The researchers were lucky that the extinction coincided with a widespread set of three distinctive beds of orange limestone. Recognizing this triplet in several different spots helped them compile a high-quality record showing a major, geologically sudden extinction in the fossils. At one point they counted 32 different brachiopod species. Just 30 centimeters higher in the rock outcrops, they found only four.

It took more work to correlate this evidence with the Chinese record, because the Spitsbergen limestones have none of the volcanic minerals that were used in China to determine an exact age. Nor do they have any of the conodont fossils that were used to assign a fossil age to the Chinese rocks.

However, the lab tests on the rock samples established an intricate “fingerprint” of environmental changes during Capitanian time in Spitsbergen based on: carbon isotopes (indicating atmospheric conditions), strontium isotopes (a sign of continental influence on seawater), magnetic tests (recording reversals of the Earth’s magnetic field) and trace metals and pyrite crystals (representing ocean chemistry).

Much of this evidence did match the record from China. And Bond’s group found similar patterns in rocks from Greenland and Arctic Canada, some of which contained conodonts matching those in tropical China. The connection isn’t straightforward, but it’s strong enough to earn publication.
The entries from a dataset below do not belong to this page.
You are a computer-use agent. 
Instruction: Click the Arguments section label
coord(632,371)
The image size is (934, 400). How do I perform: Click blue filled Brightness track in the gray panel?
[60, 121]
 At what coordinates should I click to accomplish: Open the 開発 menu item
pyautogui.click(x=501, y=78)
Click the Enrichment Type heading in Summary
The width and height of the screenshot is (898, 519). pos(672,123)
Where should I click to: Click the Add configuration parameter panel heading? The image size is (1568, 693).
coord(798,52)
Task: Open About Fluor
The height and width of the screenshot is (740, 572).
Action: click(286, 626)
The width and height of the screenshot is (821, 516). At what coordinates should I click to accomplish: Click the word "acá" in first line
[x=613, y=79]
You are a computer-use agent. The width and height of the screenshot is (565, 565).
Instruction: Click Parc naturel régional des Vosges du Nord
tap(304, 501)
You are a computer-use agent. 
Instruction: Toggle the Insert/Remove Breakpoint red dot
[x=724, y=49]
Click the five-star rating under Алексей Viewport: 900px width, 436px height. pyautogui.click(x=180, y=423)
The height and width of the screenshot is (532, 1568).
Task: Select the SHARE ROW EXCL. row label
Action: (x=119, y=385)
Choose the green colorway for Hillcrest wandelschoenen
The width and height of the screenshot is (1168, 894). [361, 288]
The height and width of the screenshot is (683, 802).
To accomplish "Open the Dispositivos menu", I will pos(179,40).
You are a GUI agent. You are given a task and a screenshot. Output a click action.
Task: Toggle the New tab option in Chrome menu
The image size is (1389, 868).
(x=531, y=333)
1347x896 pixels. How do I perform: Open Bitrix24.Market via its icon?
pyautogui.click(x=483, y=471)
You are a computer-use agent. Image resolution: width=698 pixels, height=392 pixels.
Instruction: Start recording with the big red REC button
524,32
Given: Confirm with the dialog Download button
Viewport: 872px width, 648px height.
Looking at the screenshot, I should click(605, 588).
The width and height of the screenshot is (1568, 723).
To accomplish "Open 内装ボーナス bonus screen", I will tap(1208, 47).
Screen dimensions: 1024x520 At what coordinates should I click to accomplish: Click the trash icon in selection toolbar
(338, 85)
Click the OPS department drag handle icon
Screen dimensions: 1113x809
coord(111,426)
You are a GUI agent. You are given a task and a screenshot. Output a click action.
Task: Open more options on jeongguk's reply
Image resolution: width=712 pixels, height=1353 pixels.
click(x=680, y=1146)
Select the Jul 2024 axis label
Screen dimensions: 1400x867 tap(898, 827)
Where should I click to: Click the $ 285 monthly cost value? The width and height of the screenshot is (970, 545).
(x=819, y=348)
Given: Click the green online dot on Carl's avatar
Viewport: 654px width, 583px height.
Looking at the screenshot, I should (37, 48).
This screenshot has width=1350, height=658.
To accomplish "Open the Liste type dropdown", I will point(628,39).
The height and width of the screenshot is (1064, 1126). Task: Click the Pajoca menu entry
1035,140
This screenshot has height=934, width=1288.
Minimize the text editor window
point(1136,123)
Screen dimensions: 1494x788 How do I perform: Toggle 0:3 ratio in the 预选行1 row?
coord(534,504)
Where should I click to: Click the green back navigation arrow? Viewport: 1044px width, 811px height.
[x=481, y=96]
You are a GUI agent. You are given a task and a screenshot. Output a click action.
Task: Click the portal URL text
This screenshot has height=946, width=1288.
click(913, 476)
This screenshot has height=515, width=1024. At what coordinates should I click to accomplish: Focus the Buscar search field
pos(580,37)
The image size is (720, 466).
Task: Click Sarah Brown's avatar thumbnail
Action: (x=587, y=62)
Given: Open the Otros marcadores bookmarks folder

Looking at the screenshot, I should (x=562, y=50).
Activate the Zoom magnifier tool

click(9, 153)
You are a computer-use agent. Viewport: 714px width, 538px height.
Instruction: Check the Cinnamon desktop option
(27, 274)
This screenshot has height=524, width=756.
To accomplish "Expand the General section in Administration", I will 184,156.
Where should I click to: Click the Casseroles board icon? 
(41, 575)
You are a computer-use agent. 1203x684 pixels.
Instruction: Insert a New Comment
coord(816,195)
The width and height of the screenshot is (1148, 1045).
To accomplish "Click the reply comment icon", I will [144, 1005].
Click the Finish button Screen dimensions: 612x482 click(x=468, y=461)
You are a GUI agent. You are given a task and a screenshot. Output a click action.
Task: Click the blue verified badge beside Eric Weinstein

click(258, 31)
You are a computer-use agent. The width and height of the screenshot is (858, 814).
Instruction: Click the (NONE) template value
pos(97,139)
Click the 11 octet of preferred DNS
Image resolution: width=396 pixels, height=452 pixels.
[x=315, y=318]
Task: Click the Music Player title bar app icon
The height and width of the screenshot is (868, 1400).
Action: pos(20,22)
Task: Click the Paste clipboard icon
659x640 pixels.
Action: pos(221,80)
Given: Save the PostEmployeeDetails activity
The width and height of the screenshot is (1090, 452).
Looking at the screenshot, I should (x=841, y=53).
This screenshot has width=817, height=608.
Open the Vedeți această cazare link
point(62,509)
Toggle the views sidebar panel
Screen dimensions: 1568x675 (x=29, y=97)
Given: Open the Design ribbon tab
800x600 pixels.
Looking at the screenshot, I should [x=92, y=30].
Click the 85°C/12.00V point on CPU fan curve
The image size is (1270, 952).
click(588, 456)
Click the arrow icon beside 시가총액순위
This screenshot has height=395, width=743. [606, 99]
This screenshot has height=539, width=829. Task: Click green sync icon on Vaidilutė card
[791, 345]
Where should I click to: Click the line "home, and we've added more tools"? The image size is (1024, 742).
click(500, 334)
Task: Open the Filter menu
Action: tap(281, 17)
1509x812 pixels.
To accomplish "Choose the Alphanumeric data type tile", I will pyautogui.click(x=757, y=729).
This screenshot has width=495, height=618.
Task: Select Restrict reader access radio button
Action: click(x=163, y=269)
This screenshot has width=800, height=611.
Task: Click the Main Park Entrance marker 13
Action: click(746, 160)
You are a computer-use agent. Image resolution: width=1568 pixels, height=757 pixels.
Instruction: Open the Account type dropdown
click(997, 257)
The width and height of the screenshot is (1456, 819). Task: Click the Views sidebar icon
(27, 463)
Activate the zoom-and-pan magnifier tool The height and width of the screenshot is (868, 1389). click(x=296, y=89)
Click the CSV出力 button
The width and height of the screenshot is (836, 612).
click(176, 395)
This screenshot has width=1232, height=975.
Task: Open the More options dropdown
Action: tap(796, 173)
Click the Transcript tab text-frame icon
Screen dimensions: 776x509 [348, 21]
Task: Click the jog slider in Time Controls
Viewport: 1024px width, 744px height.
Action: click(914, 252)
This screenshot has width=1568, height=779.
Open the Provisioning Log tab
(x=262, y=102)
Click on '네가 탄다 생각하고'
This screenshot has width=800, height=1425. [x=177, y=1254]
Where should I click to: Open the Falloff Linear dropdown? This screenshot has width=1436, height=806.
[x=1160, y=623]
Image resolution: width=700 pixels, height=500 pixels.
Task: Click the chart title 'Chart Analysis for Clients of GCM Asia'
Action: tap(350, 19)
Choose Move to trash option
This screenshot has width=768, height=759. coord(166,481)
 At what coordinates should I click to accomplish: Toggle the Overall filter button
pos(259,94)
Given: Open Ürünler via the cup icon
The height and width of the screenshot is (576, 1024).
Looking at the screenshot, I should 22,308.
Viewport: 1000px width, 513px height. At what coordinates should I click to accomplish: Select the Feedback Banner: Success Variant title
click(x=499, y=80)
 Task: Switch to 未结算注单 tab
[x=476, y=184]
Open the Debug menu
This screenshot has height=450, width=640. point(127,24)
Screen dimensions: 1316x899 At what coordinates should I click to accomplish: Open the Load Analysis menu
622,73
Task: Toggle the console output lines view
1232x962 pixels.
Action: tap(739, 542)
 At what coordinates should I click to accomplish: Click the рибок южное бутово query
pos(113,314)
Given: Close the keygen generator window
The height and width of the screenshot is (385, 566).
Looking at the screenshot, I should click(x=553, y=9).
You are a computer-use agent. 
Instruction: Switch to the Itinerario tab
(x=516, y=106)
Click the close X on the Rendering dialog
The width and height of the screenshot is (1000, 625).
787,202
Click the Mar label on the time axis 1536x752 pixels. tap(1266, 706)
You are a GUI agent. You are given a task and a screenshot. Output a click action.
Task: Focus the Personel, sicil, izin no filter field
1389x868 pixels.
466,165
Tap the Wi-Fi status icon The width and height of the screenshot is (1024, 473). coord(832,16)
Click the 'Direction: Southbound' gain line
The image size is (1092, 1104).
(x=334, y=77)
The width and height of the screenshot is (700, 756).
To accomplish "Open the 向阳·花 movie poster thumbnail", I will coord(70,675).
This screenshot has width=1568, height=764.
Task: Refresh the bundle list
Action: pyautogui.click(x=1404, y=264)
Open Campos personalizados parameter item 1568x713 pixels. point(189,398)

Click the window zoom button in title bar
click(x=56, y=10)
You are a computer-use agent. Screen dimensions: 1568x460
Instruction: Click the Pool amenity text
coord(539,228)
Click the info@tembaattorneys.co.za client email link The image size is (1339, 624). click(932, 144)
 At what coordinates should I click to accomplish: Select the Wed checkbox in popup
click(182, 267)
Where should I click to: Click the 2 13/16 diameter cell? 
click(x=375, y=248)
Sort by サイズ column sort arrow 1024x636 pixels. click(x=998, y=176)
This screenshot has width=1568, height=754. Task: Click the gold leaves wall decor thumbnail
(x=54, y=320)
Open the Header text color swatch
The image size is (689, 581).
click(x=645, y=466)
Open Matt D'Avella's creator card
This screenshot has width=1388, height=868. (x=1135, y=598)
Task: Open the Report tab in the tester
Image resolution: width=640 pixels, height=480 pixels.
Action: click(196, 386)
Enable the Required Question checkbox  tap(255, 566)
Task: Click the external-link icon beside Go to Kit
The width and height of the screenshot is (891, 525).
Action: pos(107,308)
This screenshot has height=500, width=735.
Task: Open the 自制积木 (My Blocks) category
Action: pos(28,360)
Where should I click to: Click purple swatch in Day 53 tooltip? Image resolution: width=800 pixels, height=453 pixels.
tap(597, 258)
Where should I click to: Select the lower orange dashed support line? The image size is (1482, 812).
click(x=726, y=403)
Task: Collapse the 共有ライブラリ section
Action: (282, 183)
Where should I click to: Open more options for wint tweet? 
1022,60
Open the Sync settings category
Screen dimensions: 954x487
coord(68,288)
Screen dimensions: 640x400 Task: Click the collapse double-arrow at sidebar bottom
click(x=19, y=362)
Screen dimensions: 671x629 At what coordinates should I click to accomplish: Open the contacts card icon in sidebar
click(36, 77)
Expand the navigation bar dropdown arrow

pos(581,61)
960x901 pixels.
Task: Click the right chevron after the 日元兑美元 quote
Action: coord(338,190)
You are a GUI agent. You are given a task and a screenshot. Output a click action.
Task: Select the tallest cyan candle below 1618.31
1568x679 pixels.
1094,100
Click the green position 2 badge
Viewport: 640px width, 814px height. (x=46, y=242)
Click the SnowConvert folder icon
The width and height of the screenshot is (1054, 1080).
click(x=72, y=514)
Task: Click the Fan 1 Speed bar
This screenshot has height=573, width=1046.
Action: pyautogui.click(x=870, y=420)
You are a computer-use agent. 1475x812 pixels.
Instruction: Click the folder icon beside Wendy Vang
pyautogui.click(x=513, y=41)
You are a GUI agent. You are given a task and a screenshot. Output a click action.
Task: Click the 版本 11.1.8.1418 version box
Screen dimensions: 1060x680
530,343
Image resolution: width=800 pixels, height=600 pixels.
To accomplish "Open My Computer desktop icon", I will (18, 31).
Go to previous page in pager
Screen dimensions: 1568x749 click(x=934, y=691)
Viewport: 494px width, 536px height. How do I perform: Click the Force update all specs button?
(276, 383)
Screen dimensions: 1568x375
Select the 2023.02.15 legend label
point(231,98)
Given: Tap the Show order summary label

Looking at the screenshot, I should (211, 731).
Combining their new results with earlier data about the Capitanian extinction, Bond’s group argues that the cause may have been ocean acidification, resulting from massive volcanic eruptions near China. They conclude that “the Capitanian crisis did not, as previously thought, simply affect tropical marine biota: It was a truly global mass extinction.”

The “Big 5” mass extinction events are the end-Ordovician, late Devonian (Frasnian-Famennian), end-Permian, end-Triassic and end-Cretaceous (or “K-T”). They are so profound that even before we recognized their scope, they defined the ends of their respective geologic time periods.

Many people argue that today, human influences are causing a Sixth Mass Extinction. But if there’ve been six already, we need to change that number—or stop the total so it never goes beyond six.